The study consists of three parts: Phase 1, Part 1 Dose Escalation – Monotherapy, Phase 1, Part 2 Dose Escalation – Combination with Venetoclax, and Phase 1b Dose Expansion.

Phase 1, Part 1 Dose Escalation – Monotherapy is anticipated to enroll approximately 50 participants to evaluate the safety, tolerability, PK, PD, and preliminary anti-leukemic activity of BH-30236, as well as determine the MTD and/or the preliminary recommended dose(s) for expansion (RDEs).

Phase 1, Part 2 Dose Escalation – Combination with Venetoclax is anticipated to enroll approximately 48 participants to evaluate the safety, tolerability, PK, PD, and preliminary anti-leukemic activity of BH-30236, as well as determine the MTD and/or the preliminary recommended dose(s) for expansion (RDEs).

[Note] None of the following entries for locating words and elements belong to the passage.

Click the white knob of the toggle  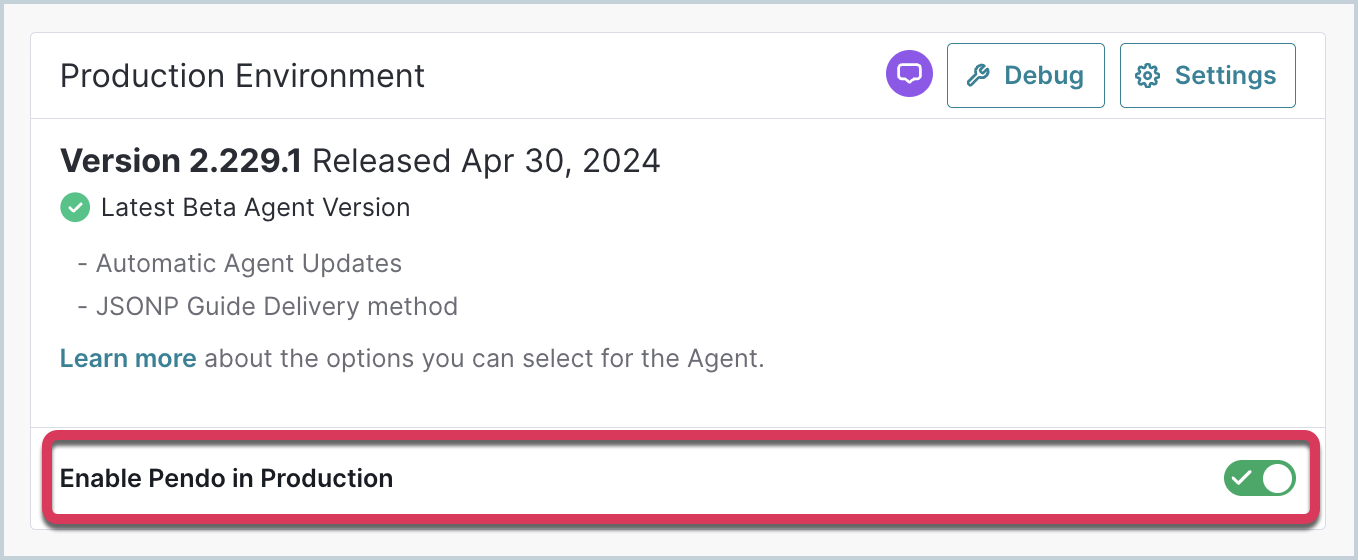click(x=1277, y=478)
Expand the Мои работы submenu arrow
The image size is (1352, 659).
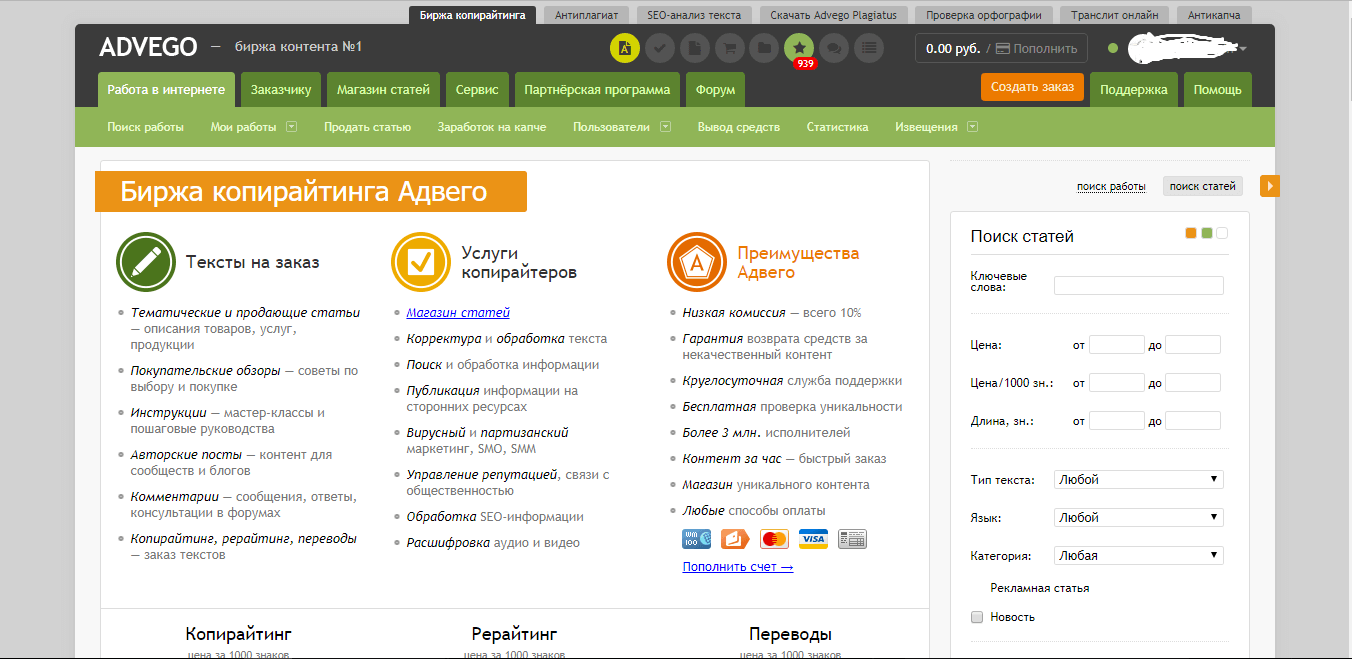point(291,127)
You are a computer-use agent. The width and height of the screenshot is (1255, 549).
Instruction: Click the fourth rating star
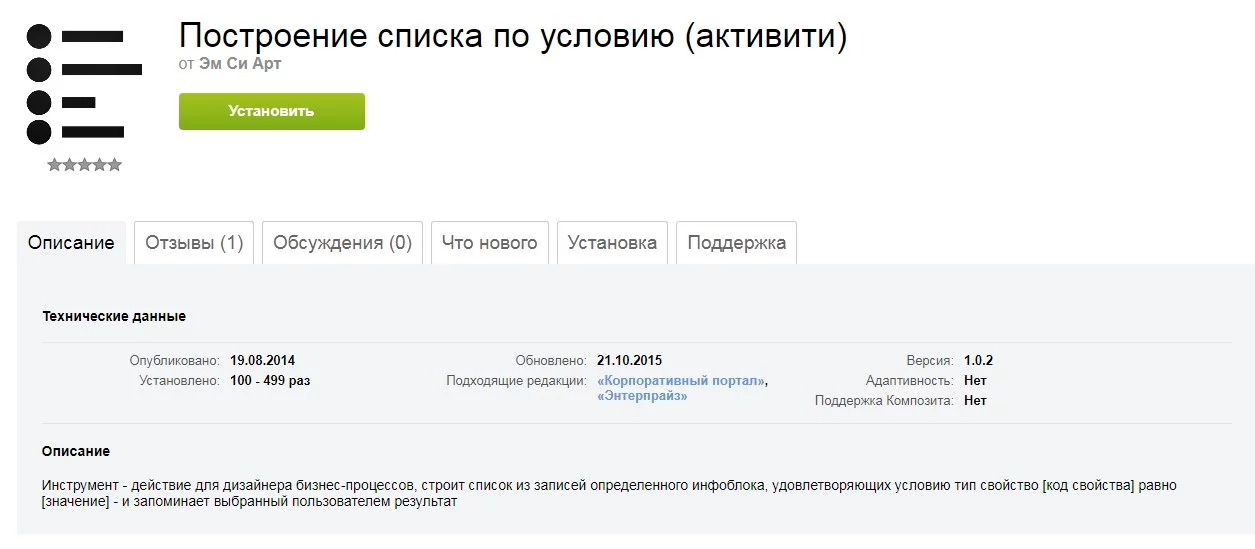point(99,165)
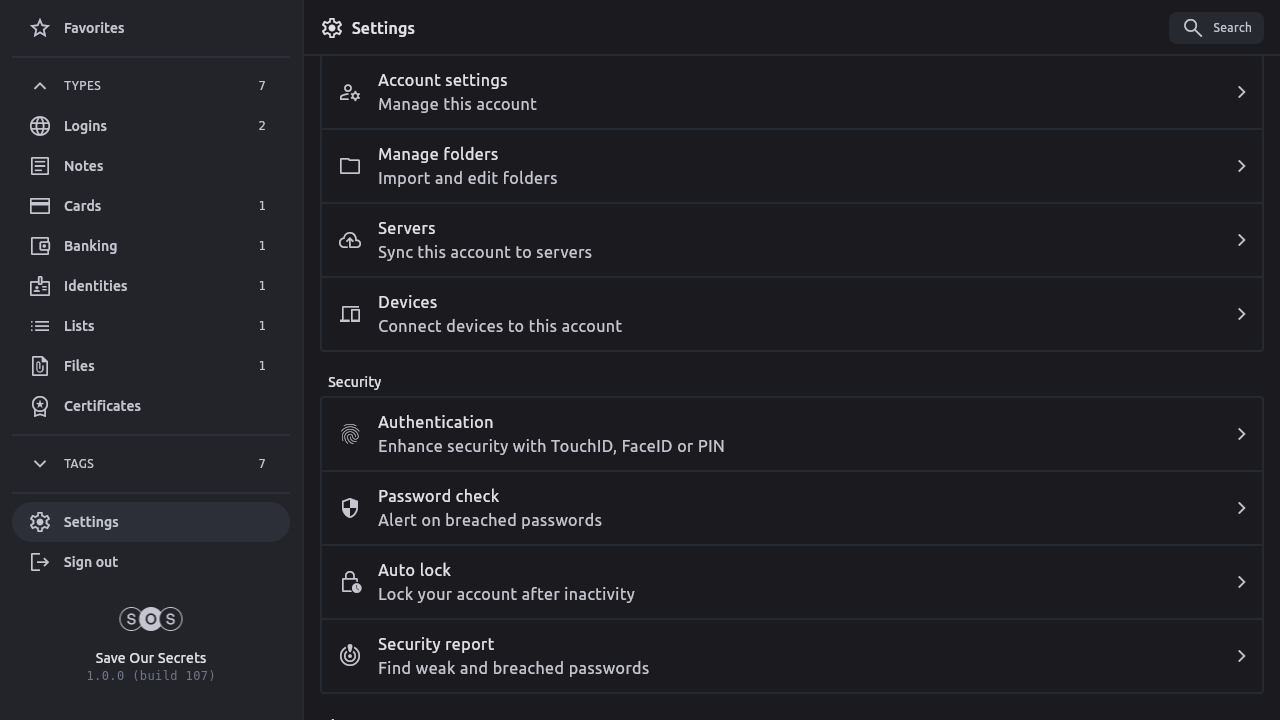
Task: Open Manage folders settings
Action: 790,166

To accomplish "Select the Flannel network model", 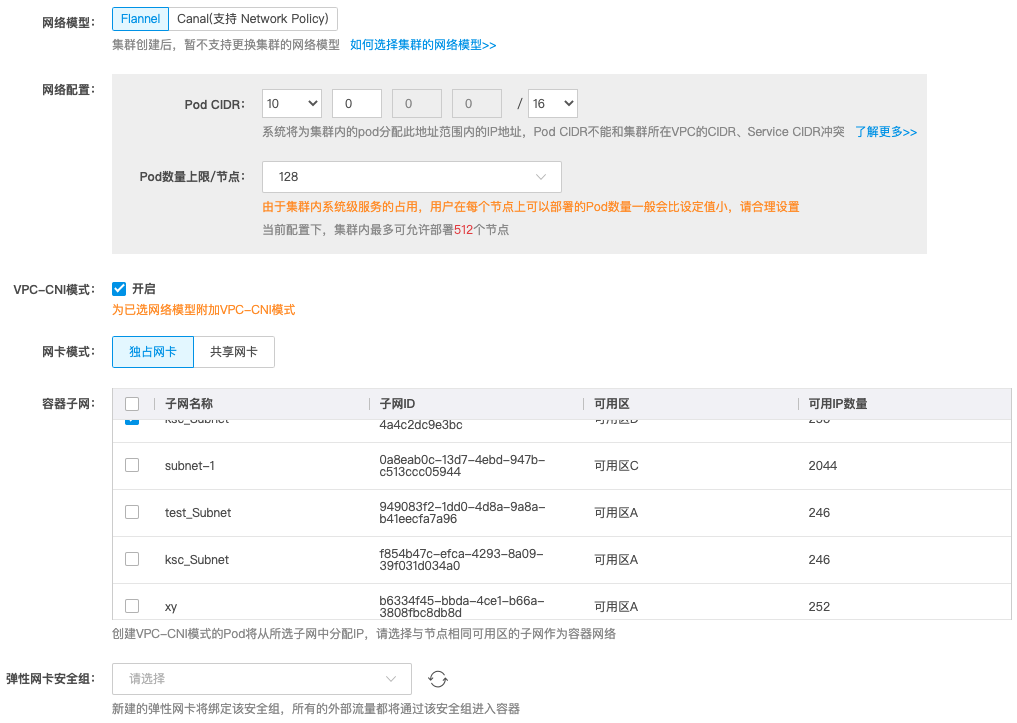I will (x=140, y=19).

Phase 1 will follow a Bayesian optimal interval (BOIN) design dose escalation, where participants will receive ascending doses of BH-30236 to determine the recommended RDEs.

Phase 1b Dose Expansion will enroll approximately 72 participants to evaluate the safety, tolerability, and preliminary anti-leukemic activity of BH-30236 as a monotherapy or in combination with venetoclax at selected RDEs determined in Phase 1 Dose Escalation.